### What this task involves
Retype, without alteration, each line from the line containing "Where should I click to: Click the blue" to the final line of the records.

[Dataset records]

- - - - - - -

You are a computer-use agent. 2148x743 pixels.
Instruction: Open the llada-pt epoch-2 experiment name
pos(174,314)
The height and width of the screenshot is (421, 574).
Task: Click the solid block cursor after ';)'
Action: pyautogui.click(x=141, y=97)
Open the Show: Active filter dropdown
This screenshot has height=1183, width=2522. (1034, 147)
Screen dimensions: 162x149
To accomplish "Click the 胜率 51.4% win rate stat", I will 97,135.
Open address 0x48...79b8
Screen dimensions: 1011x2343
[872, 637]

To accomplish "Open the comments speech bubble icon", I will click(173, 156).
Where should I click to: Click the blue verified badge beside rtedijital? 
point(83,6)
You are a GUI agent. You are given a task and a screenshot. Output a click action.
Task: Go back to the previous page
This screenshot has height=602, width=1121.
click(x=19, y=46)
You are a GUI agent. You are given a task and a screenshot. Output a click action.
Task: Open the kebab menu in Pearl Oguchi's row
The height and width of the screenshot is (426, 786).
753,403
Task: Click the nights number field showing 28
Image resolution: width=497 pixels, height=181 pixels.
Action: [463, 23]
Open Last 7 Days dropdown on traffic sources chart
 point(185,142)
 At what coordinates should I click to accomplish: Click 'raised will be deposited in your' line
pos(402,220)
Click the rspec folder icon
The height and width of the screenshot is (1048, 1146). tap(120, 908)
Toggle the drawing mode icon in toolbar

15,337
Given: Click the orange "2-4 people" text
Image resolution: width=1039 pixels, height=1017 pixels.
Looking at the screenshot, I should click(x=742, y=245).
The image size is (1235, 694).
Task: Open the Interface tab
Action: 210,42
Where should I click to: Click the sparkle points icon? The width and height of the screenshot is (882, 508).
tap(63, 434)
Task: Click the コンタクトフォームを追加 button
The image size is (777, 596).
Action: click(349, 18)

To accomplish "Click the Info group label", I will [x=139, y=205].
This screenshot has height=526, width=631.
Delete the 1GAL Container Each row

- - - - - - -

### Result of the exercise
Where should I click to: Click the blue verified badge beside rtedijital? 
point(83,6)
You are a GUI agent. You are given a task and a screenshot. Output a click action.
Task: Go back to the previous page
This screenshot has height=602, width=1121.
click(x=19, y=46)
You are a GUI agent. You are given a task and a screenshot. Output a click action.
Task: Open the kebab menu in Pearl Oguchi's row
The height and width of the screenshot is (426, 786).
753,403
Task: Click the nights number field showing 28
Image resolution: width=497 pixels, height=181 pixels.
Action: [463, 23]
Open Last 7 Days dropdown on traffic sources chart
 point(185,142)
 At what coordinates should I click to accomplish: Click 'raised will be deposited in your' line
pos(402,220)
Click the rspec folder icon
The height and width of the screenshot is (1048, 1146). tap(120, 908)
Toggle the drawing mode icon in toolbar

15,337
Given: Click the orange "2-4 people" text
Image resolution: width=1039 pixels, height=1017 pixels.
Looking at the screenshot, I should click(x=742, y=245).
The image size is (1235, 694).
Task: Open the Interface tab
Action: 210,42
Where should I click to: Click the sparkle points icon? The width and height of the screenshot is (882, 508).
tap(63, 434)
Task: Click the コンタクトフォームを追加 button
The image size is (777, 596).
Action: click(349, 18)

To accomplish "Click the Info group label", I will [x=139, y=205].
This screenshot has height=526, width=631.
Delete the 1GAL Container Each row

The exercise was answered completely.